Suggestions/Questions -
- strike the reference to Socialist Realism. Brecht's poetry is not socialist realism - it is not considered such in the scholarship, he did not consider it such. There could be a section dealing with his relation to the cultural politics of the GDR, but as it stands it's simply misguided.
- how, and in which poems, did Brecht criticize the poor? This needs to be explained or gotten rid of.
- the section on epic poetry also seems off. If there is a connection between Brecht's theory and practice of epic theater and his poetry, it needs to be explained in much greater depth. "Epic poetry" seems like the wrong label entirely - if it was used by Brecht or has been used in the scholarship to describe his poetry, this needs to be cited, since normally the term refers to Homer, Dante, Vergil, Milton, et al., and would not apply to Brecht's poems, which are normally shorter and otherwise formally distinct from epic poetry.
- there needs to be a section cataloging the major collections and cycles of Brecht's poems, since that's how he usually published.
- there should be a section detailing his poetic development from the early poetry, which had roots in prewar expressionism, through his turn to Marxism in the late twenties, his work in exile during the second world war, and his final period after the war, which is stylistically radically different from the earliest work.
- the bibliography needs definite expansion.
- the entry would benefit greatly from more stylistic clarity.

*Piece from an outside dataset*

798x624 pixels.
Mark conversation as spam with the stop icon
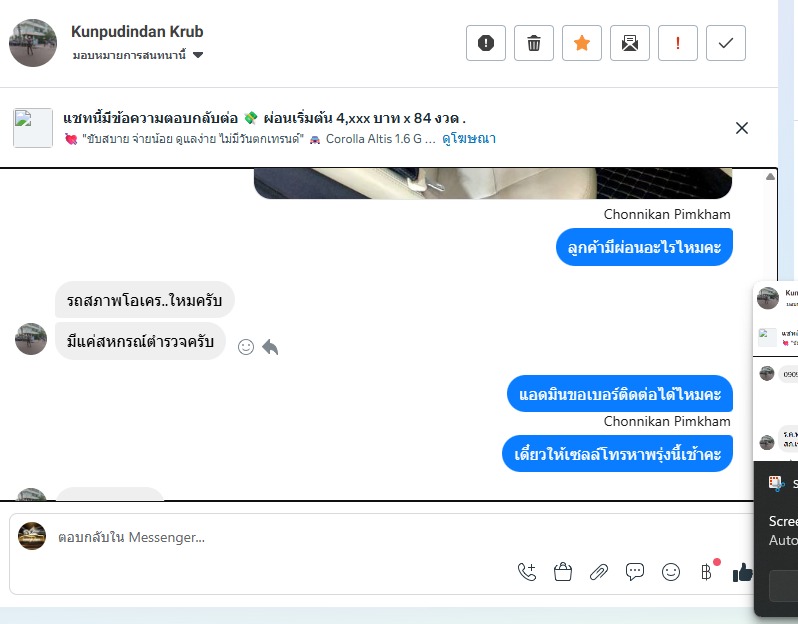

- some other sentences are confusing, mistaken, or totally disregard the consensus in existing Brecht scholarship. To give only a couple examples - what does it mean to say that 'The poetry encompasses the entire scope of German romanticism'? Or this - 'However, much of the poetry used in the plays seem rigid and unincorporated' - which ignores the entire theory behind the defamiliarization effect (Verfremdungseffekt)? Is this a personal opinion or based on some source? If so, which source?